America First – at least not this time….
Mark-
Ironically enough, the reason that Europe adopted the chip as part of their bank card systems was not only to counter fraud, but also to allow for secure batch processing of transactions at the end of the day. Telecommunications in Europe was far more expensive and not as reliable/pervasive as it was in the U.S. in the 1980s and 1990s, so to save money, transactions would be approved with the chip and PIN combination, and cryptographically signed for anti-fraud purposes, so that the bank card industry in Europe would only verify that the chip key had not been compromised, and the transaction could be quickly processed one way at the end of the day.

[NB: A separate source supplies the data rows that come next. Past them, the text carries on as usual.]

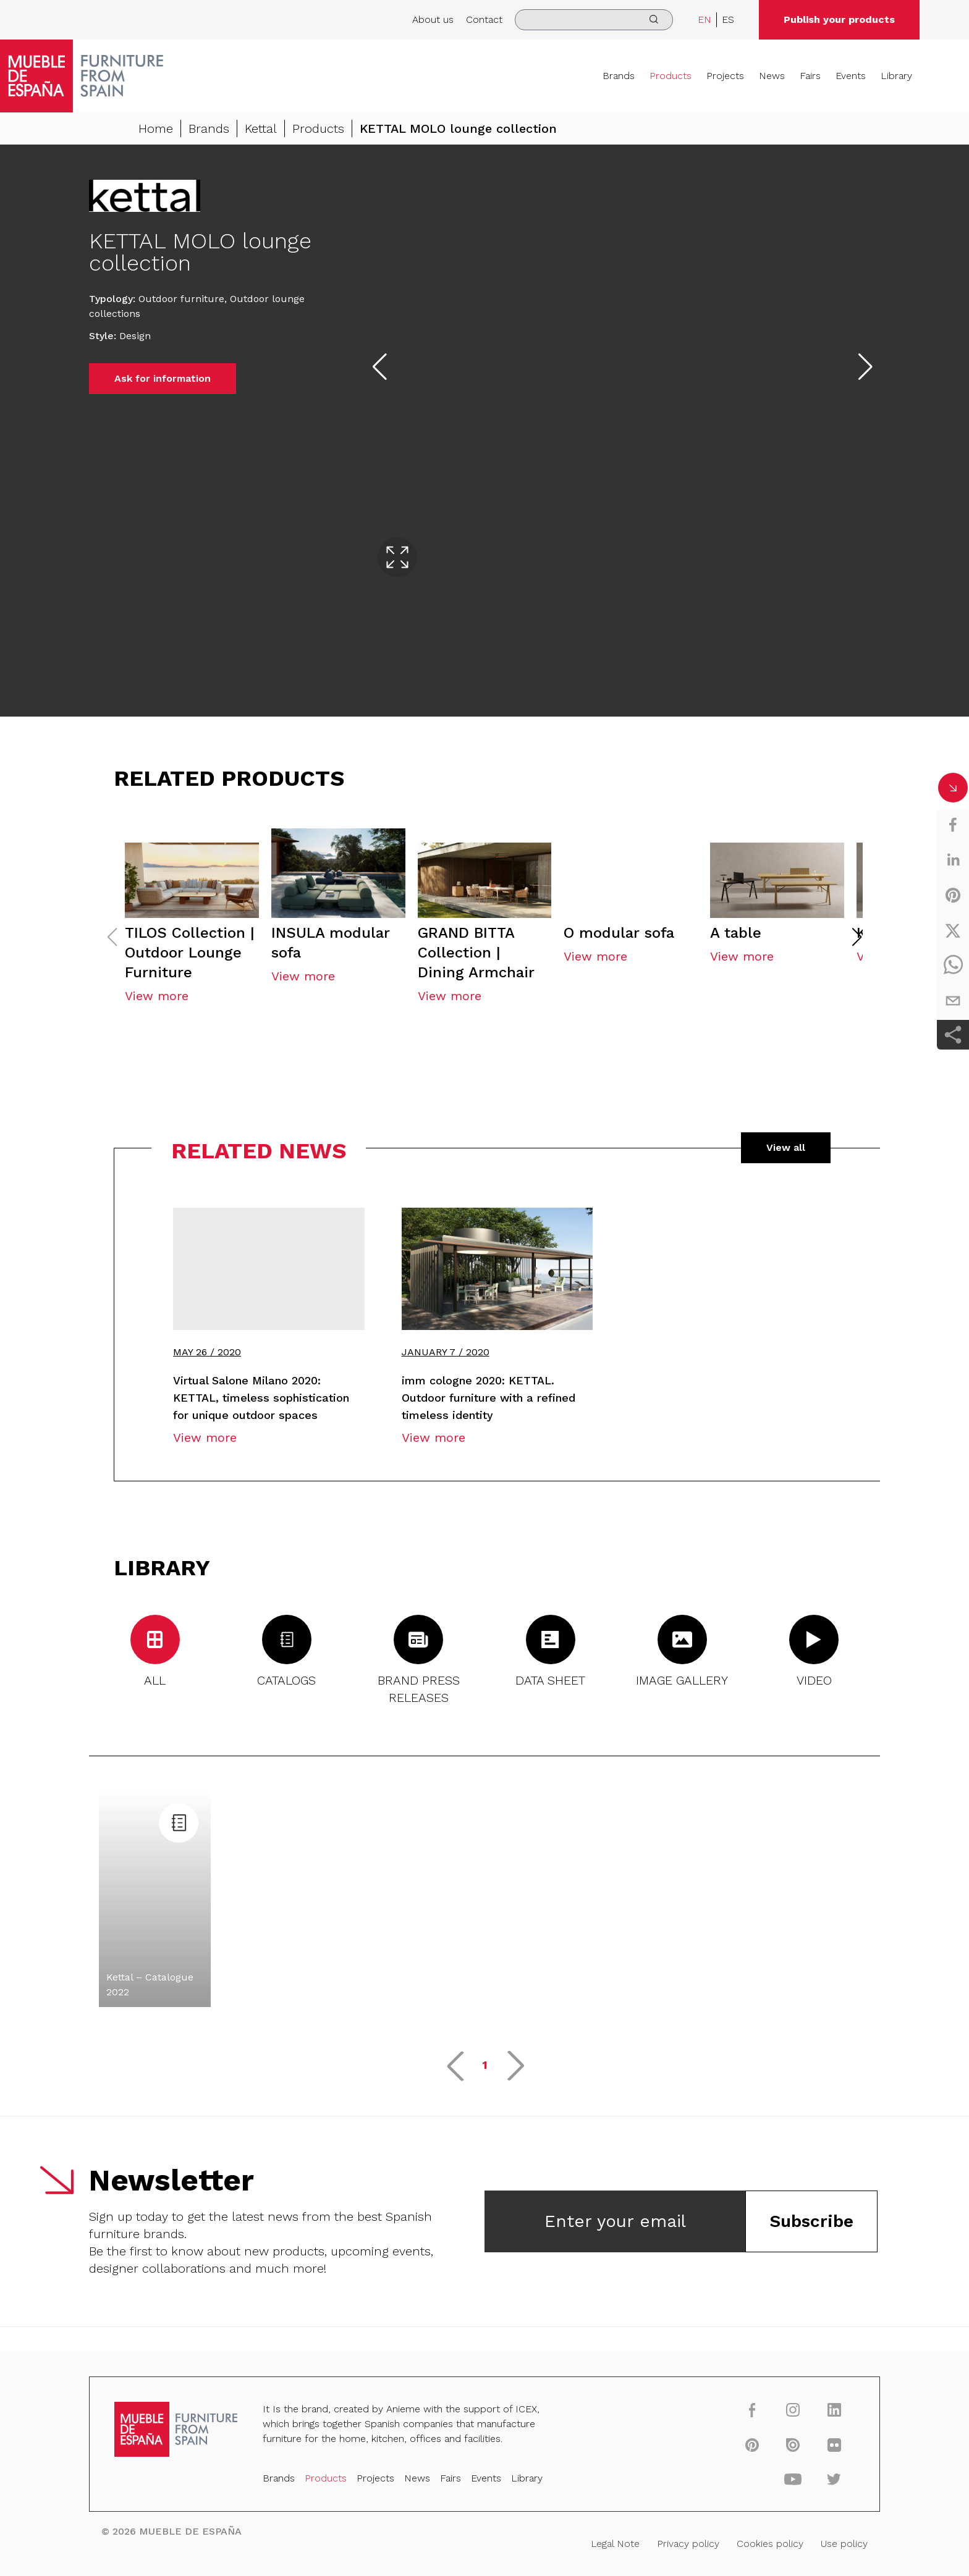 This screenshot has height=2576, width=969. I want to click on [whatsapp], so click(953, 965).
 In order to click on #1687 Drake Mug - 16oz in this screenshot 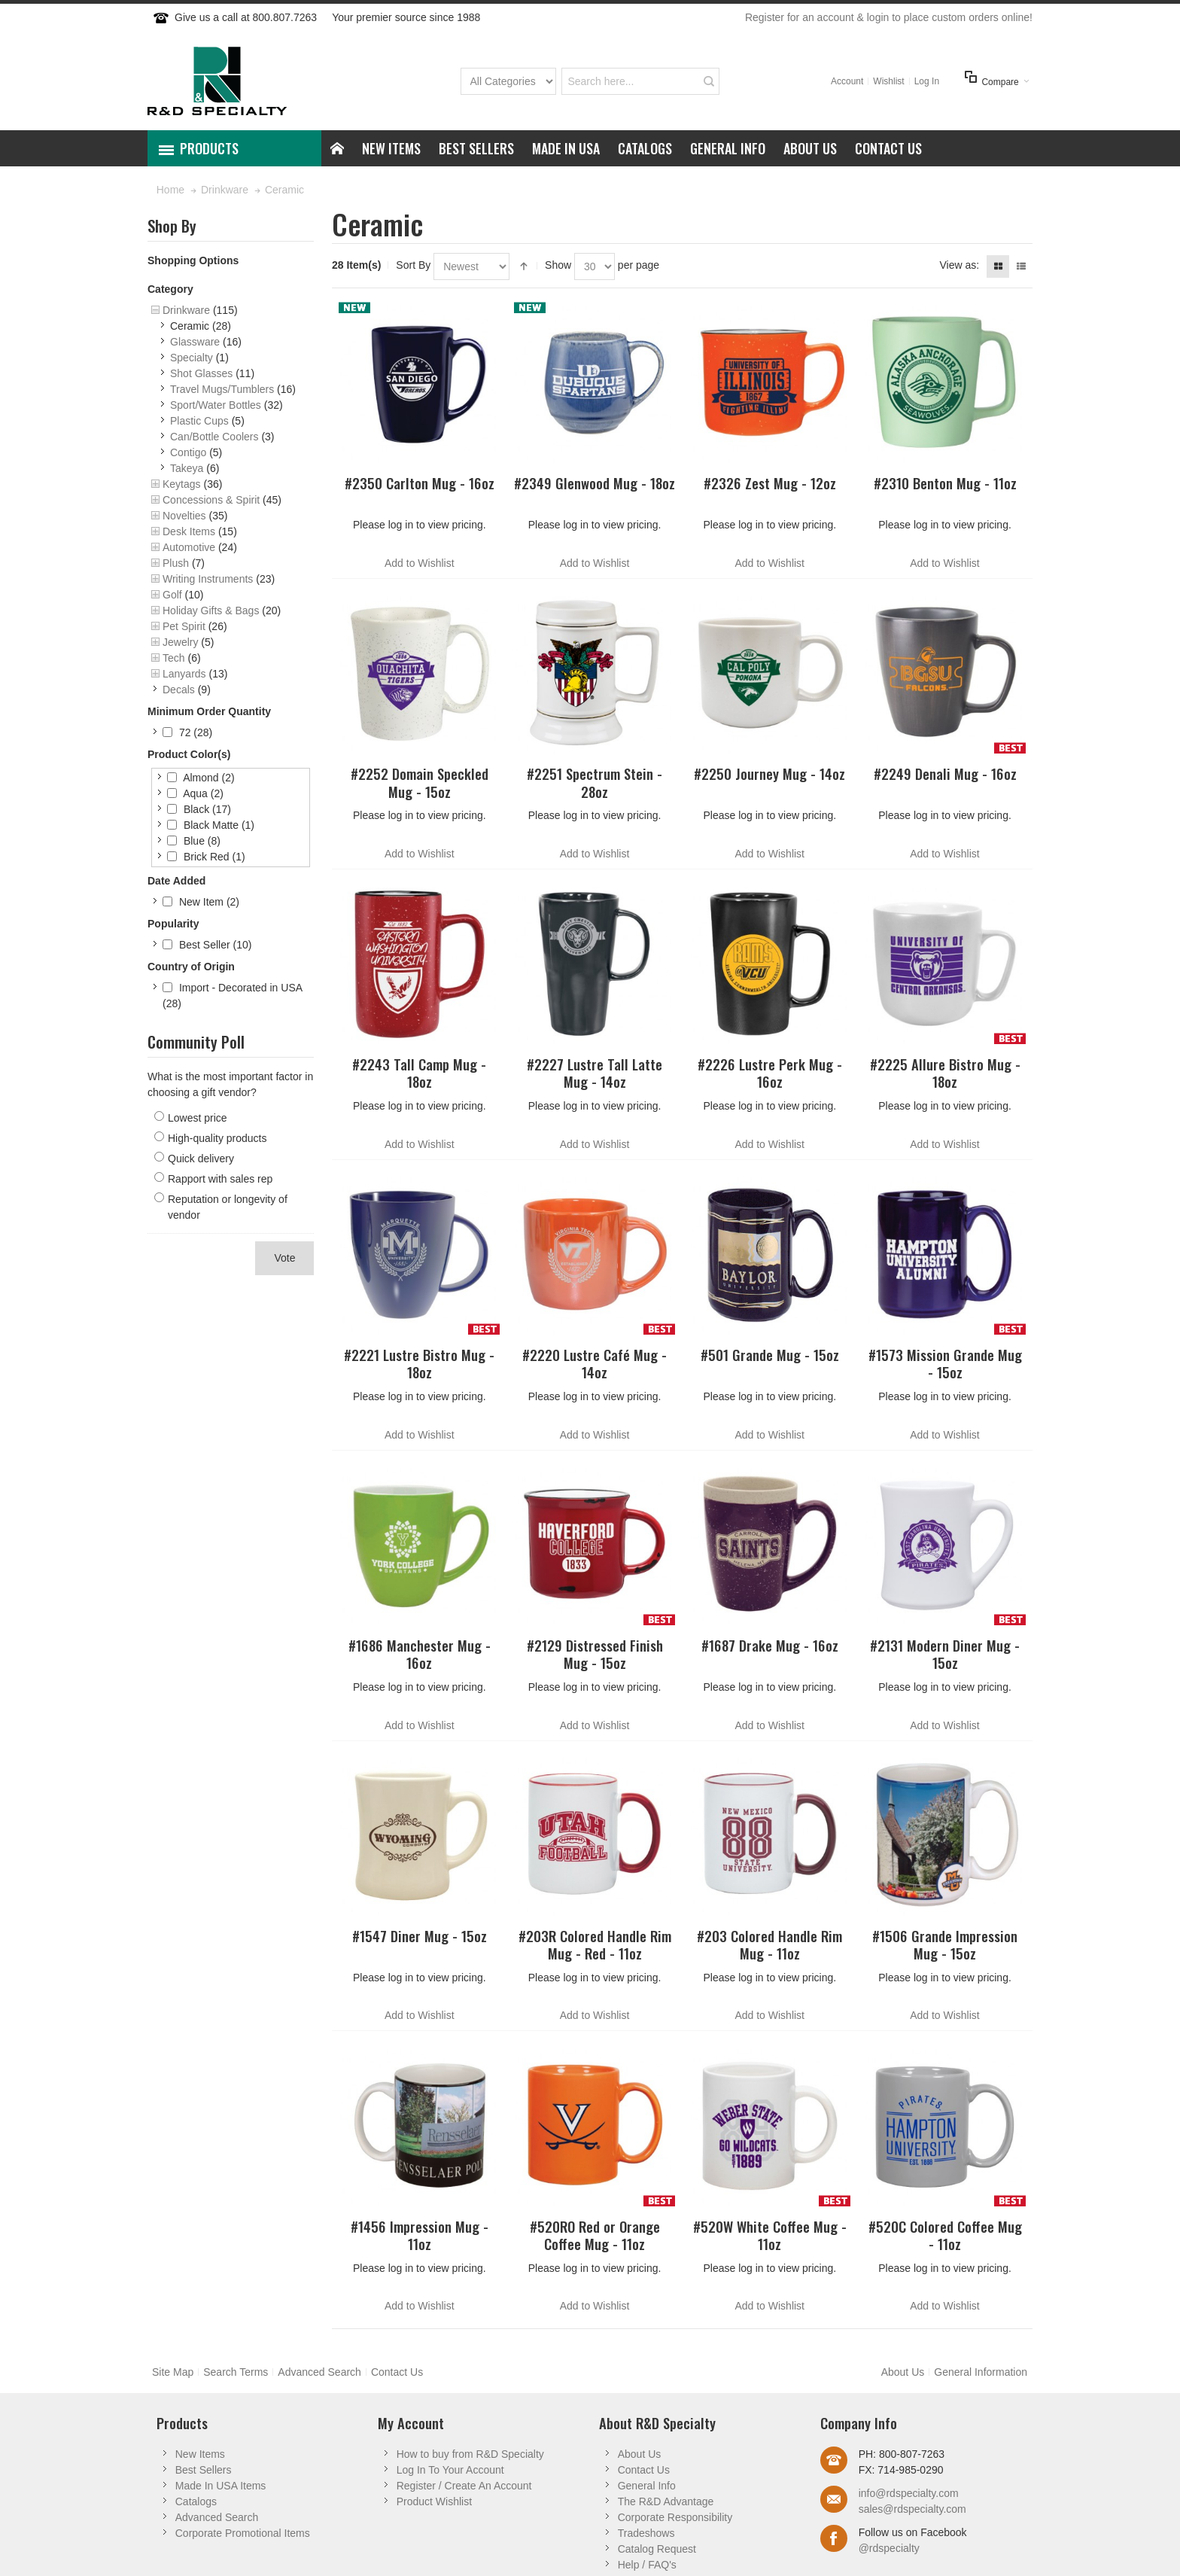, I will do `click(769, 1645)`.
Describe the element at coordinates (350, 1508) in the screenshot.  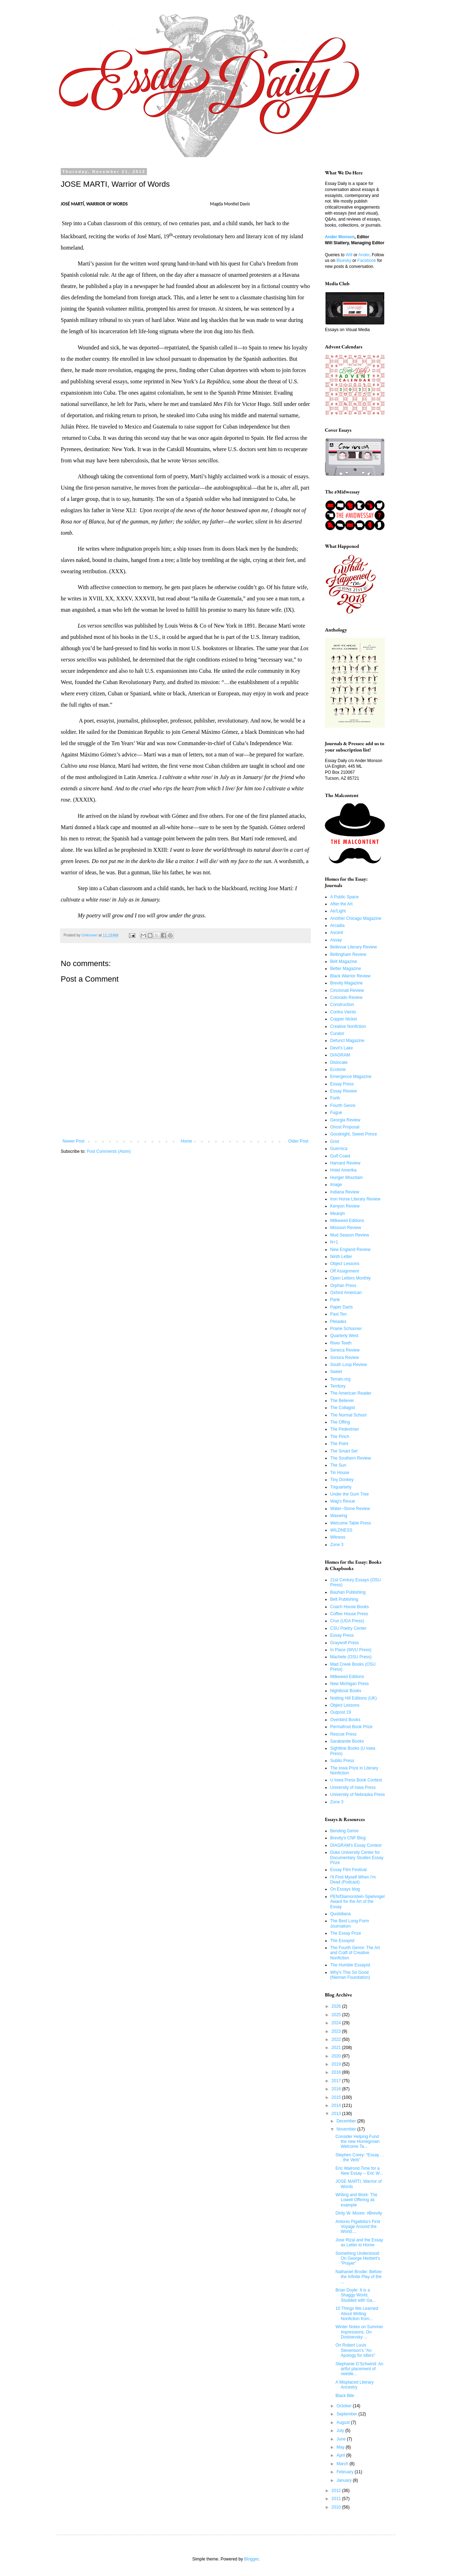
I see `Water~Stone Review` at that location.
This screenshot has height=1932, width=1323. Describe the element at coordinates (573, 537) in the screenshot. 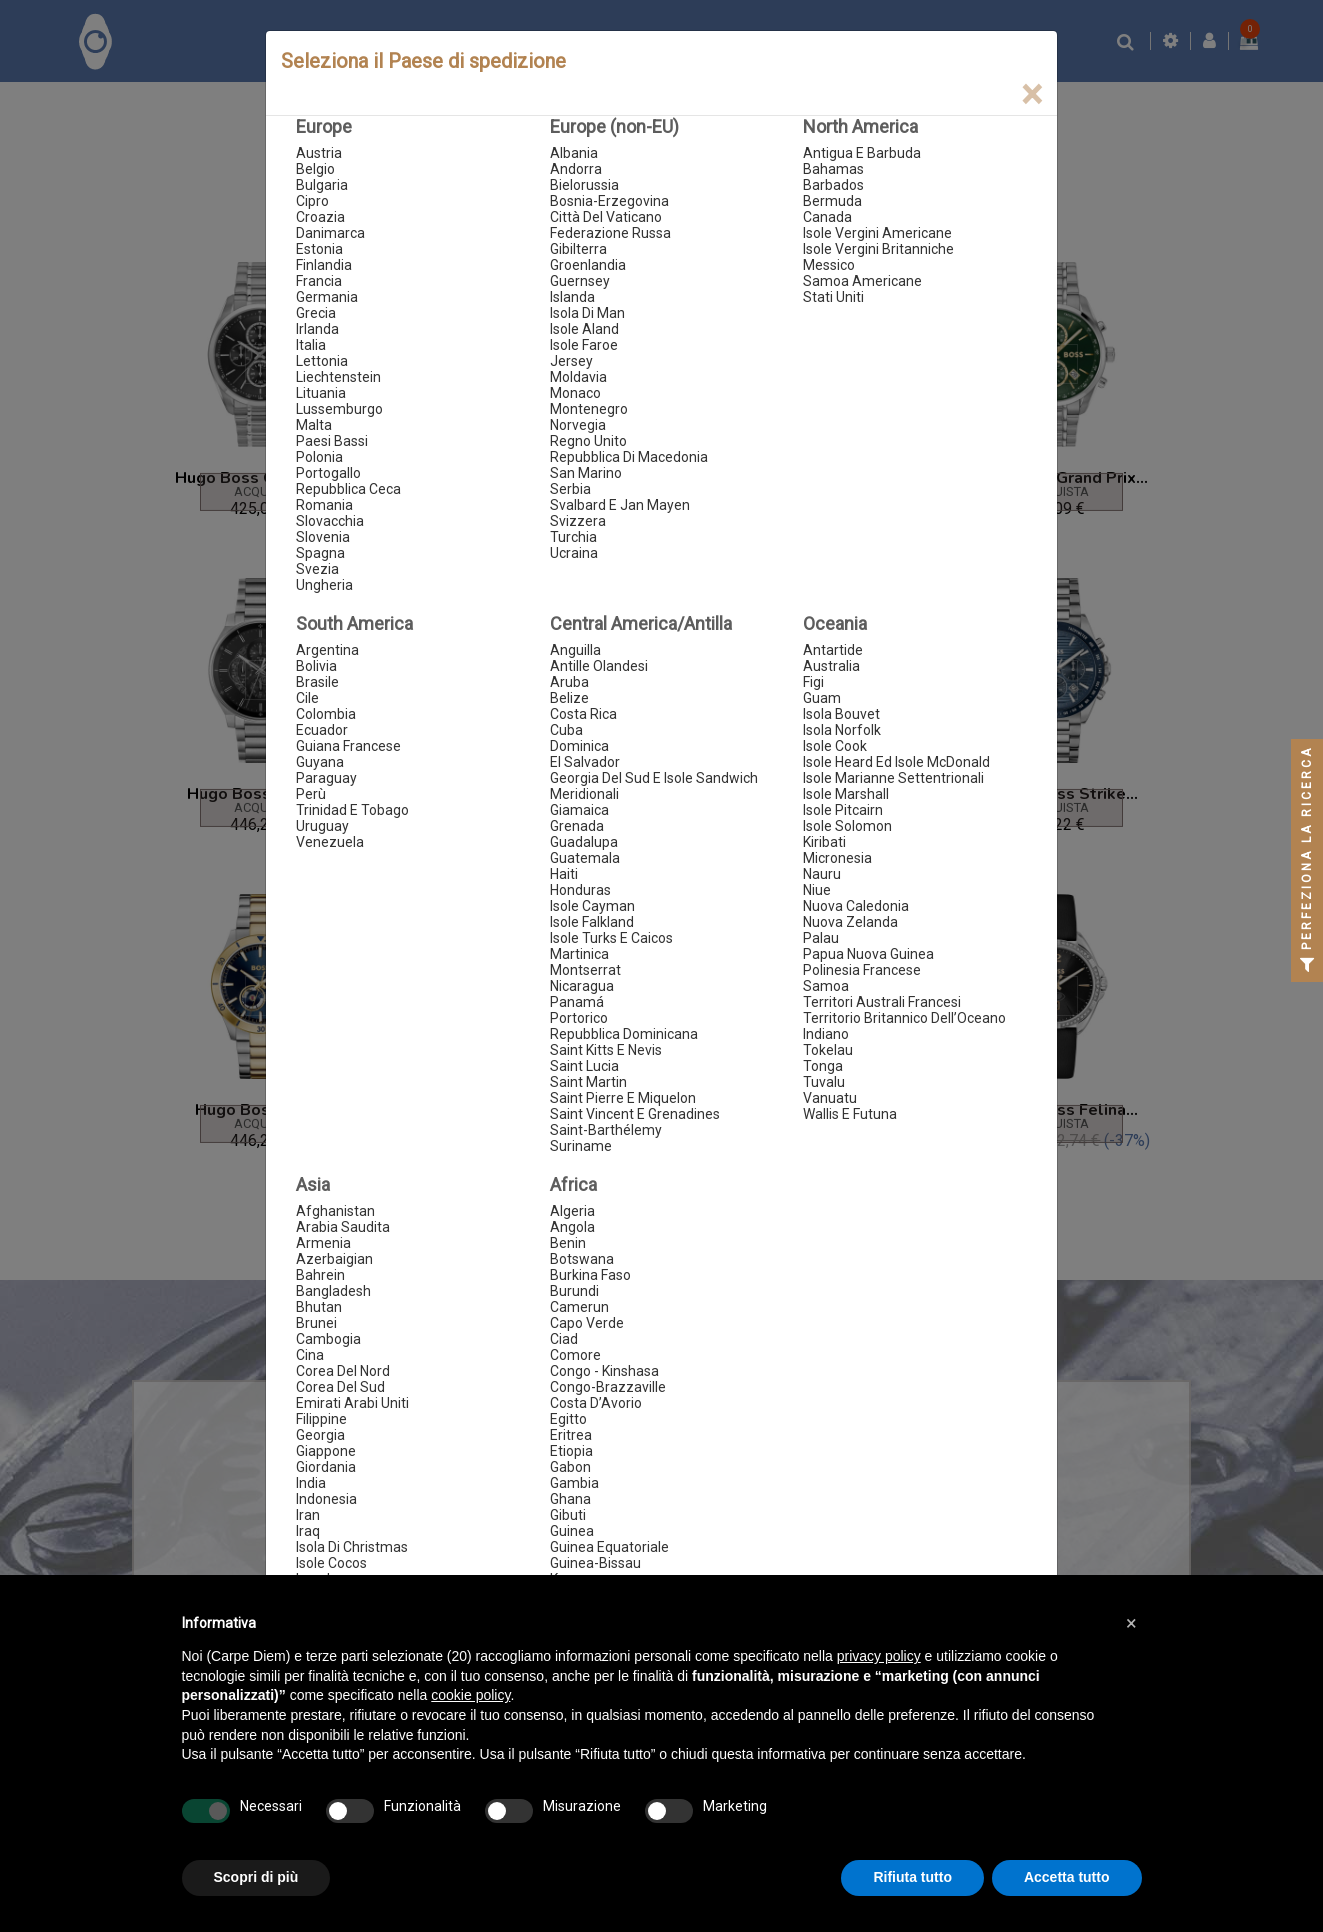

The U.S. had such a widely available, reliable, and affordable system in place that credit card transaction terminals could process the transaction at the time of sale. Since transactions could performed at the time of sale and checked against stolen card databases at that time, the need to encrypt that bank card data was not as strong. When the bank card infrastructure was developed and deployed in the U.S., the cost of card terminals were high, and the electronics and software to create skimmers were not at a point to make an easily concealable device.
Engineers knew that the design wasn’t the most secure, but the idea was that the security would eventually catch up and be part of any terminal upgrades that would eventually come out. Unfortunately, the system proved to be very “sticky” and those upgrades were expensive. EMV cards have been discussed in the U.S. since the late 1990s and early 2000s, and banks issued them, but there were no terminals to utilize them.
Could the authorities not look at the card that he used during that checkout to capture his identity?
This young thief seems to have a good body to work, regrettable that his mother has not managed to do a good job!
it seems certain that if they dedicate themselves to doing something useful, they would have great success!
Aldi is absolutely liable for any fraud that occurs due to the fact that they did not enable chip and pin transactions by the October deadline. The data was stolen because they are still using swipe and sign. It also would not be hard for cashiers or a manager to check the card readers for skimmers at the end each day, as skimmers are increasingly a known and widespread threat.
https://www.usatoday.com/story/tech/2015/01/06/chip-and-pin-credit-cards-computer-security/21008389/
The crazy thing is that I was at Aldi just a couple of days ago and they STILL have the chip readers disabled! (They accepted chip cards about 8 months ago but then stopped.)
At least they do still accept NFC payments but very few people use those.